▶ [Exercise details] Please list the records from the line with "At what coordinates should I click to accomplish: Expand" up to and including the line with "Action: tap(131, 436)" as a numbered list, skipping blank lines. Leave the pictures out.

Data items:
· · · · ·
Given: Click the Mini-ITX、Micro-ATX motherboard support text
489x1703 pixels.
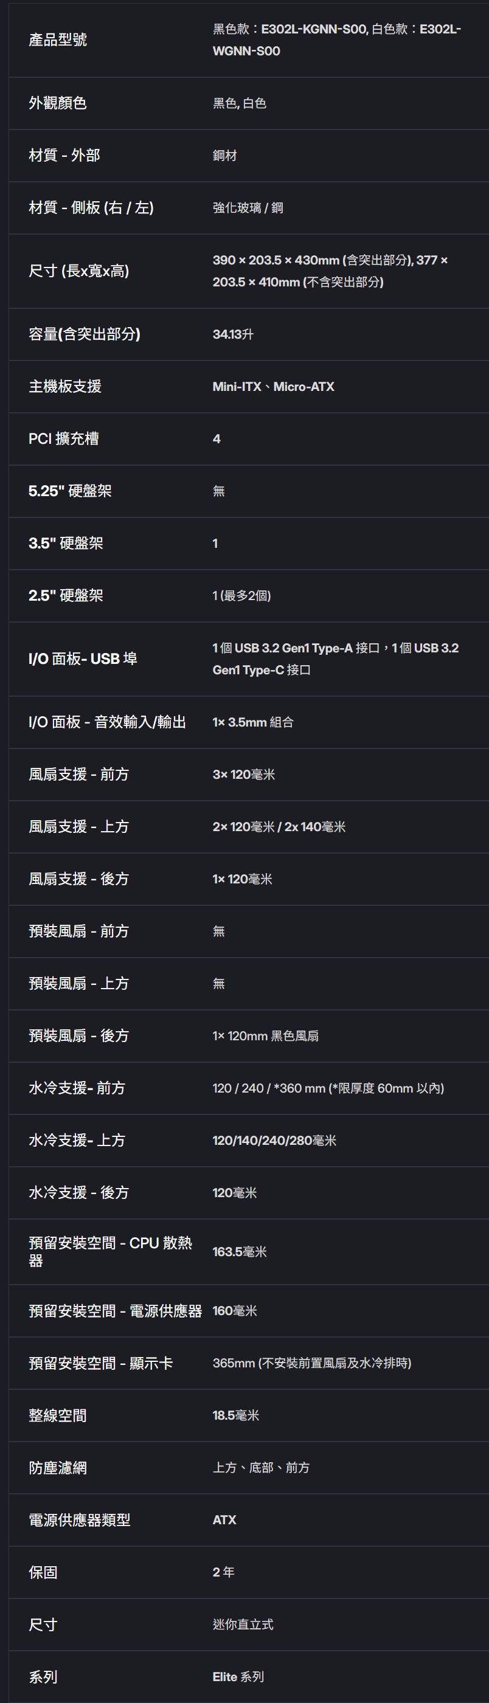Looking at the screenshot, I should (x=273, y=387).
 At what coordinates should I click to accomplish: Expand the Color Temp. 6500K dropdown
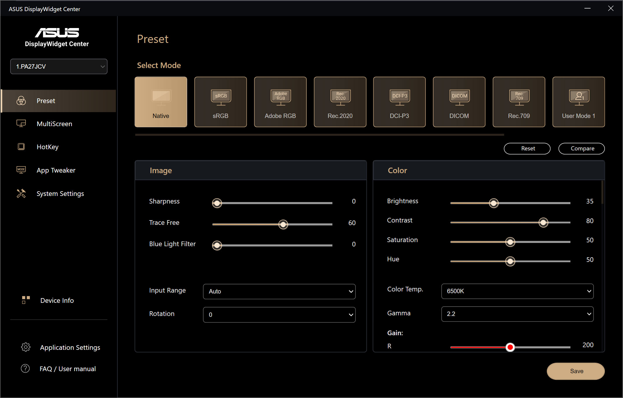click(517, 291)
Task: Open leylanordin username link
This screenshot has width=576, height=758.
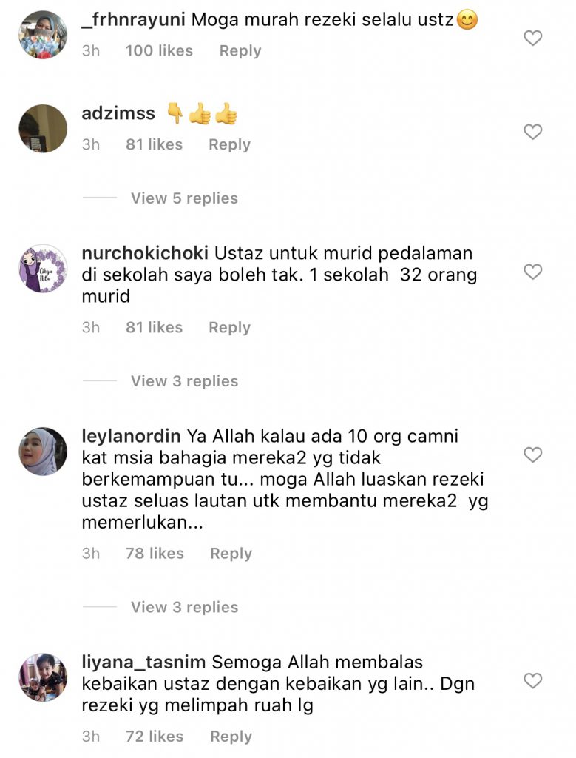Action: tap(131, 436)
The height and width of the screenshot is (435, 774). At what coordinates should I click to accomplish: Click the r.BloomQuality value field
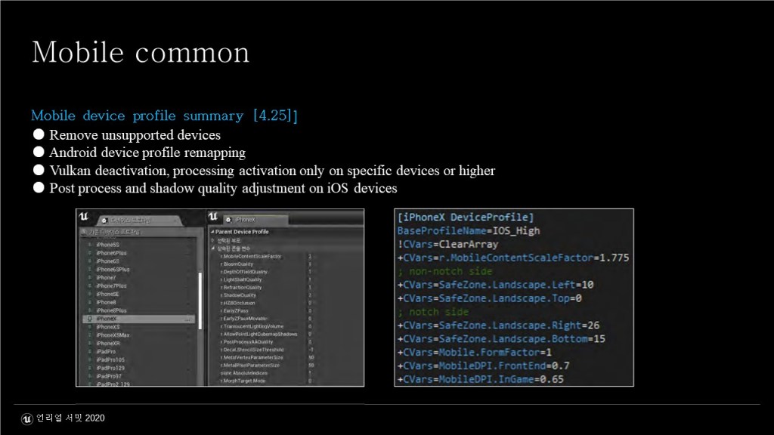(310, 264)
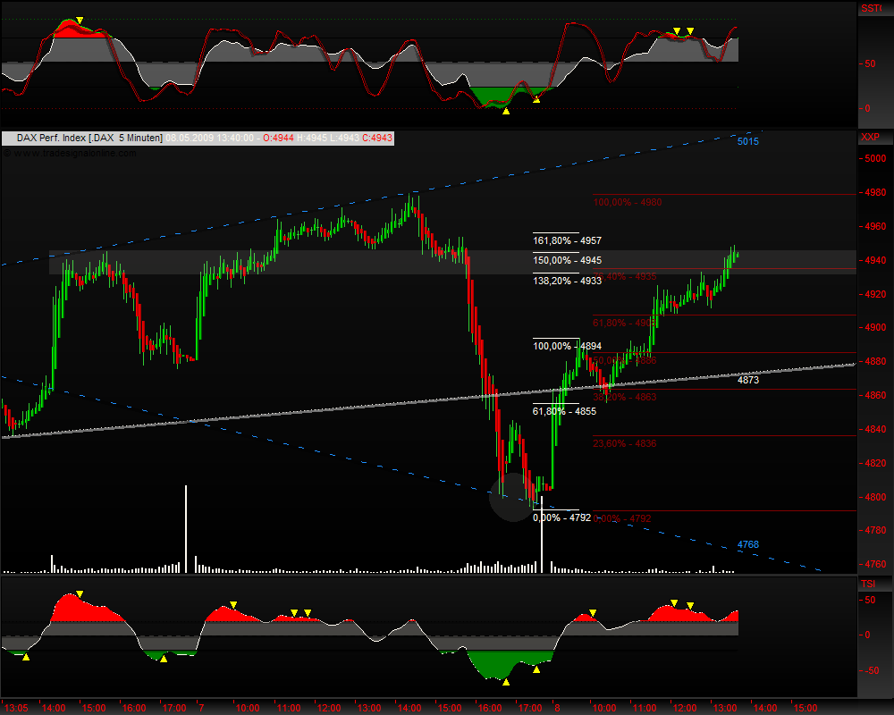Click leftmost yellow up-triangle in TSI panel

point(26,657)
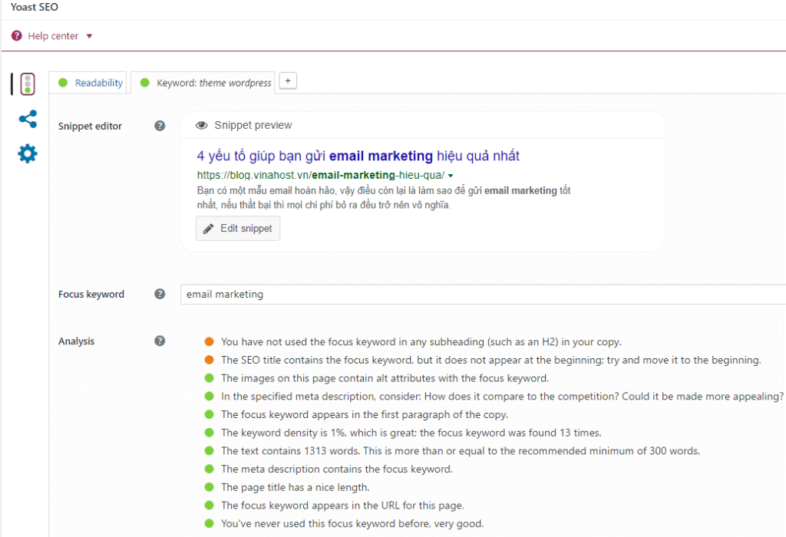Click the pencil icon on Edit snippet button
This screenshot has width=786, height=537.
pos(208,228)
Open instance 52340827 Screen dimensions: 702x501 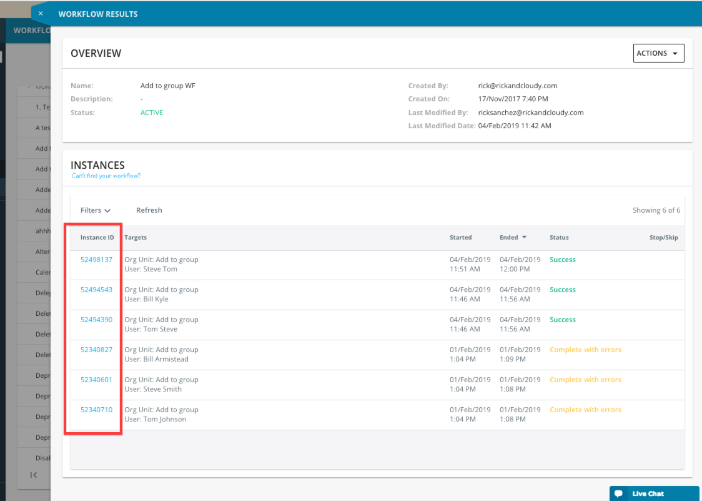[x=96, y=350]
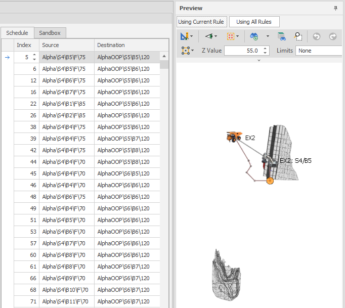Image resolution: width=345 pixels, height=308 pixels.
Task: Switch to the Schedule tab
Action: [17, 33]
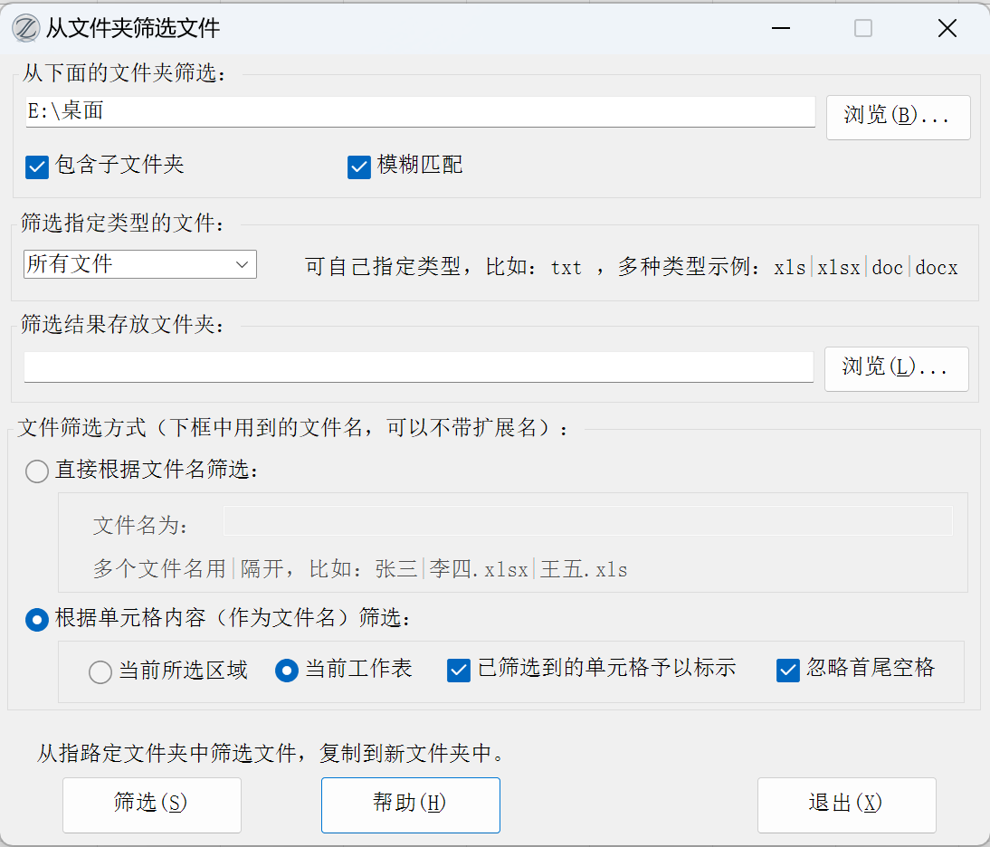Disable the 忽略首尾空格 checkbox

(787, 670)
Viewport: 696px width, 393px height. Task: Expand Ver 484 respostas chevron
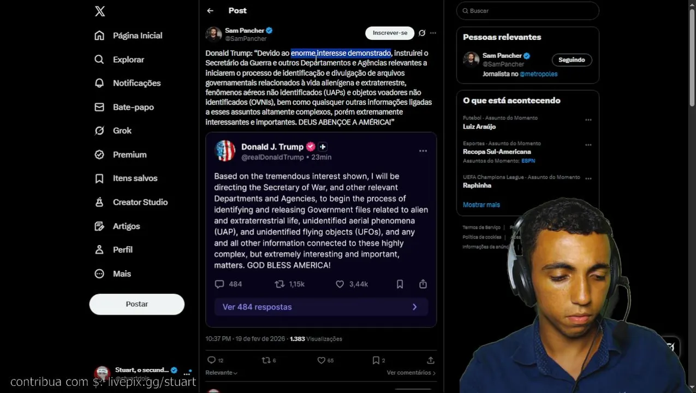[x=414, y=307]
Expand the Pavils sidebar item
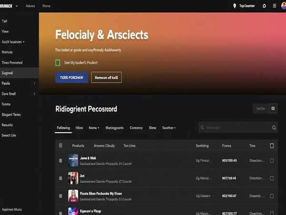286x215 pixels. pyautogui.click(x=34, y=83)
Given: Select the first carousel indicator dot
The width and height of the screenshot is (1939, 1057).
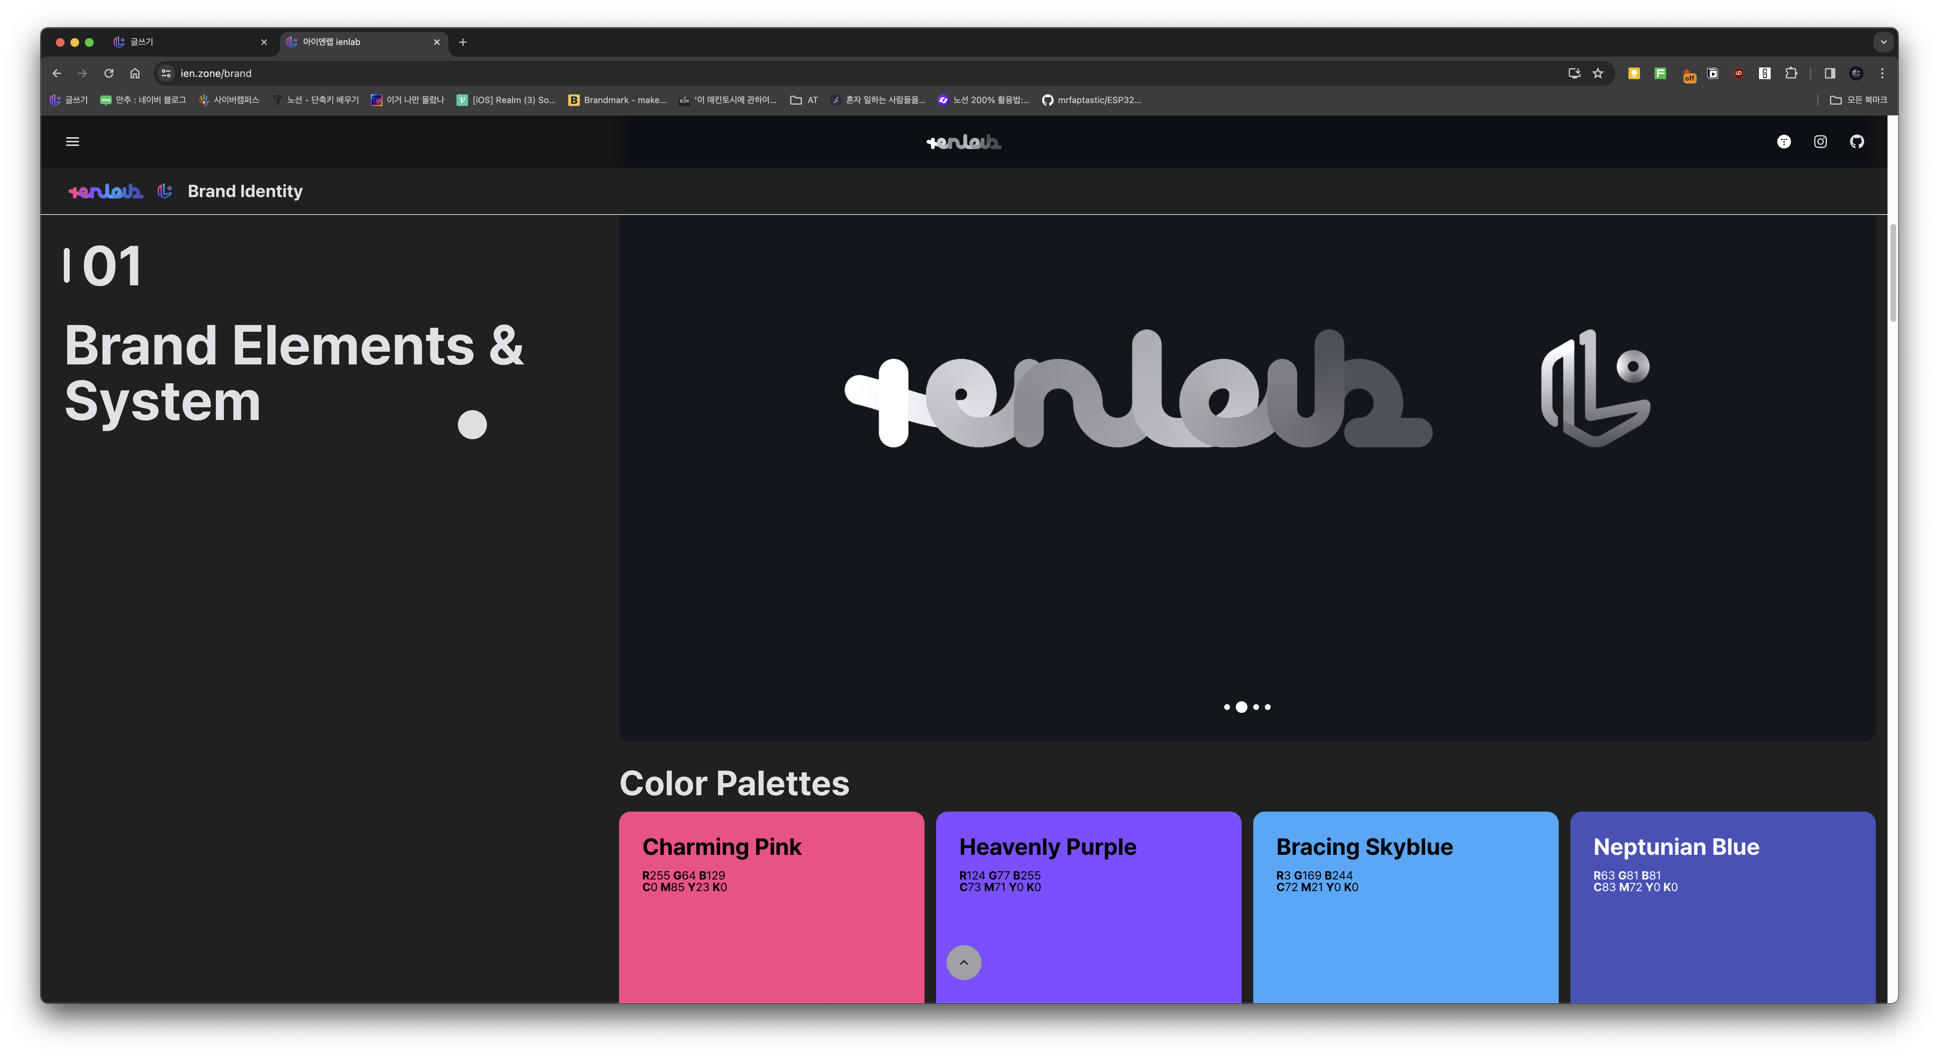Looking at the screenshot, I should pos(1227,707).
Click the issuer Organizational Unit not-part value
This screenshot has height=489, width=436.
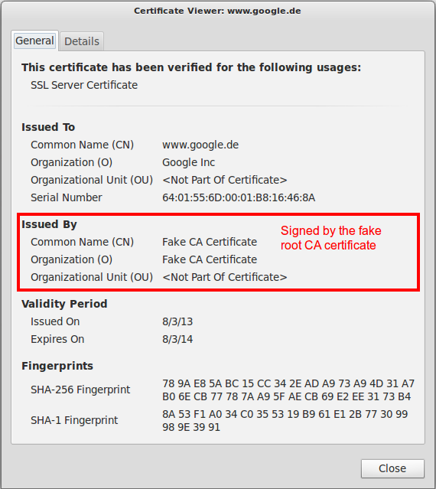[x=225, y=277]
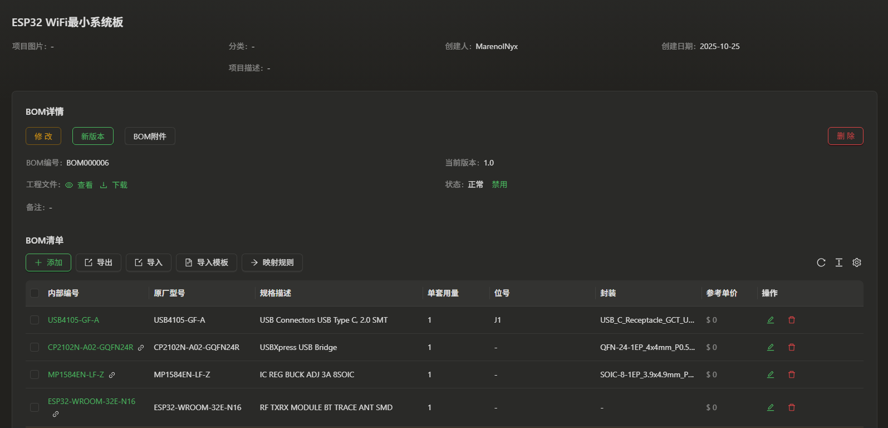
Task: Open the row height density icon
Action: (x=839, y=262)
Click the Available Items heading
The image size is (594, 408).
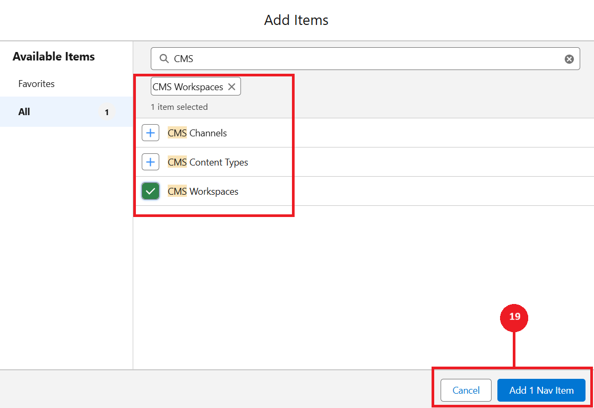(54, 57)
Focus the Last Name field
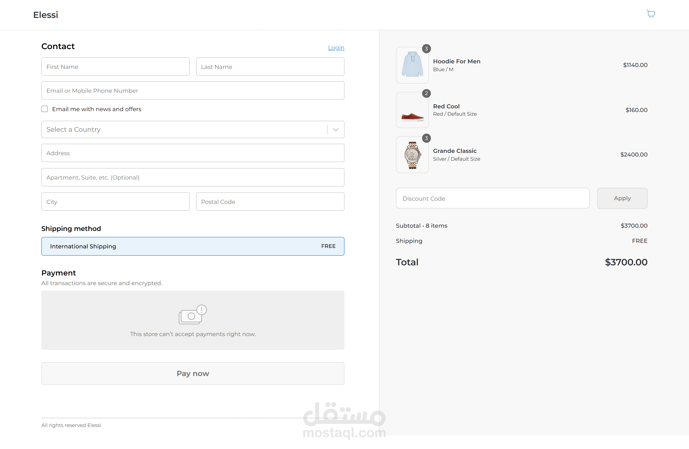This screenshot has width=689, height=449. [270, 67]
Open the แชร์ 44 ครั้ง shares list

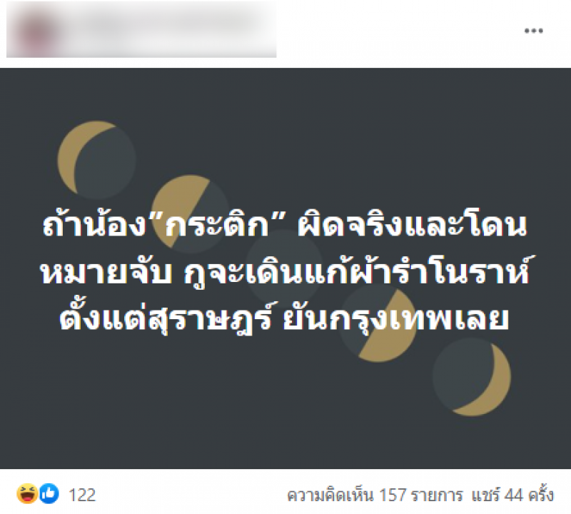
· · · · ·
▶ [Solution to this exercise]
1.  At what coordinates should I click to accomplish: Expand the Color Temp. 6500K dropdown
2. click(517, 291)
3. Task: Open leylanordin username link
4. This screenshot has width=576, height=758.
5. Action: tap(131, 436)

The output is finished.